The Right Hon. Sir Stephen Cave, G.C.B., was the eldest son of the late Mr. Daniel Cave, of Cleve Hill, near Bristol, and of Sidbury Manor, Devonshire. He was born in the year 1820, and was educated at Harrow and at Baliol College, Oxford, where he took his Bachelor's degree in 1843, obtaining a second class in the school of Literæ humaniores. In 1846 he was called to the Bar of the Inner Temple, and for a short time went the Western Circuit. In 1859, on the death of Sir Charles Burrell, he was elected M.P. for Shoreham, and continued to represent that constituency in the Conservative  interest down to April last.

He was sent on a special mission to Paris in 1866, and in the same year was appointed Paymaster-General and Vice-fPresident of the Board of Trade; but this post he resigned with his party in 1869. In 1874 he was reappointed Paymaster-General, and in the winter of 1875-76 was sent to Egypt by Lord Beaconsfield as special envoy to report on the financial difficulties of that country.

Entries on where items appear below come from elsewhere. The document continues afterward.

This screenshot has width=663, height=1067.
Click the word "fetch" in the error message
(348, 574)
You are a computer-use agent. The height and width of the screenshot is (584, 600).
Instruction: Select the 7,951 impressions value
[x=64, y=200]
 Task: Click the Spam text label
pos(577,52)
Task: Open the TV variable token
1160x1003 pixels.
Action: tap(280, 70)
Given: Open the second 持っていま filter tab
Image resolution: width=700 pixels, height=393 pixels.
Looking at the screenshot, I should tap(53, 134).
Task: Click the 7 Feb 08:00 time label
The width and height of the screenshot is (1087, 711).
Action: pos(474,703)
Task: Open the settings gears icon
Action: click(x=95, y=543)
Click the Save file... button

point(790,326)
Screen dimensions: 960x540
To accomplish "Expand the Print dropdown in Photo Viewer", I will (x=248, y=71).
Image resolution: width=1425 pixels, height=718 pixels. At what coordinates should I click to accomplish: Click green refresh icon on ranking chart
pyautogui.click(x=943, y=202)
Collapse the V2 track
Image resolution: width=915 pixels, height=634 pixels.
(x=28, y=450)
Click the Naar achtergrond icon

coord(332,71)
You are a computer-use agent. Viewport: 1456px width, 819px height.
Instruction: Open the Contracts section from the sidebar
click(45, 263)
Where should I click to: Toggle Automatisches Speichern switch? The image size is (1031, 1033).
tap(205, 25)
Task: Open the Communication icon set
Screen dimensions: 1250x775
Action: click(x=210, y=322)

At the dissolution in March last he resigned his seat as member for Shoreham, and at the same time he was nominated a Knight Grand Cross of the Order of the Bath, Civil Division. He went down to Windsor to be invested with that honour, and many of his friends at the time feared he would not live long to enjoy it, as he had long been in failing health.

Sir Stephen Cave was a magistrate and deputy-lieutenant for Gloucestershire, a commissioner of lieutenancy for London, and president of the West India Committee; he also was at one time a director of the Bank of England and of the London Dock Company. He married, in 1852, Emma, daughter of the late Rev. William Smyth, of Elkington Hall, Lincolnshire, sometime prebendary of Lincoln Cathedral.

He joined the Association in 1873 as a life Member, and was elected President the same year, and delivered an able address at the meeting at Sidmouth. The following year he filled the office of Vice-President. He died on Monday, June 7th, 1880, aged 59 years.